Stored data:
◇ ◇ ◇ ◇

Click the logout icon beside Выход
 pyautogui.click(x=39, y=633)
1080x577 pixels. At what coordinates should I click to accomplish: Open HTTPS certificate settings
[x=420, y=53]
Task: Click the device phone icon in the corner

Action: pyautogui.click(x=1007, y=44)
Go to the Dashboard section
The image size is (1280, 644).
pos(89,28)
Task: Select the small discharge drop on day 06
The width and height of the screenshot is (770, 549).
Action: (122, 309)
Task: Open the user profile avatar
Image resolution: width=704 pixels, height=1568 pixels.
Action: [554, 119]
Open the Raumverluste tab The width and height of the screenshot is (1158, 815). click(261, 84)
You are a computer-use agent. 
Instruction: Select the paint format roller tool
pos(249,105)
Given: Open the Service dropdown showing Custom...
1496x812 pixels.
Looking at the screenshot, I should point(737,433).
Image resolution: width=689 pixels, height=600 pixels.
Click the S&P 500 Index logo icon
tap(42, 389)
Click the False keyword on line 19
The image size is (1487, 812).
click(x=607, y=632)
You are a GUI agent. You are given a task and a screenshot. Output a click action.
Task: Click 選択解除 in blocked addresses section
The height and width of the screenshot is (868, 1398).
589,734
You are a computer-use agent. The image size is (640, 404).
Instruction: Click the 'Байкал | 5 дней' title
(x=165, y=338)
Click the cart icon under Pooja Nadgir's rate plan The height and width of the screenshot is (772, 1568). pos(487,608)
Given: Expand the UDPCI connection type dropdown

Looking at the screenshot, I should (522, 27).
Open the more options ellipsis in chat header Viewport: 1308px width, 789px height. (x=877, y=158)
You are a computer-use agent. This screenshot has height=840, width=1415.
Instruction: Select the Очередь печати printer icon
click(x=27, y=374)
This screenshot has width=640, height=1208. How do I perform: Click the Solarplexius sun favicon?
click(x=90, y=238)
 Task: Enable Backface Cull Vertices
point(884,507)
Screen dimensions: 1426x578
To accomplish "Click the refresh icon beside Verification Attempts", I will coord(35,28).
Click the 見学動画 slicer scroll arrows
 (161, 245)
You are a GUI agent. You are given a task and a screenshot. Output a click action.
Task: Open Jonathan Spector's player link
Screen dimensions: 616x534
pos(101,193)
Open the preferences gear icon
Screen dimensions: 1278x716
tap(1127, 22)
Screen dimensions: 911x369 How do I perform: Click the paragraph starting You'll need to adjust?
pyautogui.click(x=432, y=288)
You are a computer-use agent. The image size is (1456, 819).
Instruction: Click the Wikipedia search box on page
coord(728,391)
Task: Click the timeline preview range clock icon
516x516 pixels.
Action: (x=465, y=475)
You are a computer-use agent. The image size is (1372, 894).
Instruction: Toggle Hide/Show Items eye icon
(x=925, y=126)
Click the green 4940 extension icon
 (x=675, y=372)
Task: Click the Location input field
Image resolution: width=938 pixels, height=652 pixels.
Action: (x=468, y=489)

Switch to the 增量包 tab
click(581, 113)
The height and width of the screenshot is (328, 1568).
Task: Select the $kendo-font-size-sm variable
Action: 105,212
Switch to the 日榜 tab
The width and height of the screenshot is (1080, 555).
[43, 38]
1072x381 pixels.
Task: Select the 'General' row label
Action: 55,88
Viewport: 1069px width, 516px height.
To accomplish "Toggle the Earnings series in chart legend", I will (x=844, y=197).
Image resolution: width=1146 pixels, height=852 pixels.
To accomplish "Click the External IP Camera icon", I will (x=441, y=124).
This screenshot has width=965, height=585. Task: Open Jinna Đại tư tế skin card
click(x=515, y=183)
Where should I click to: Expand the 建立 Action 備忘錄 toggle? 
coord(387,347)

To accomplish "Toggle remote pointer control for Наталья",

◇ ◇ ◇ ◇

*Description of the task*.
In the entries above, find every line with the word "will" and list it.

*Result for this task*.
To accomplish "Click the refresh icon beside Verification Attempts", I will coord(35,28).
To accomplish "Toggle the Earnings series in chart legend", I will (x=844, y=197).
To accomplish "Click the External IP Camera icon", I will (x=441, y=124).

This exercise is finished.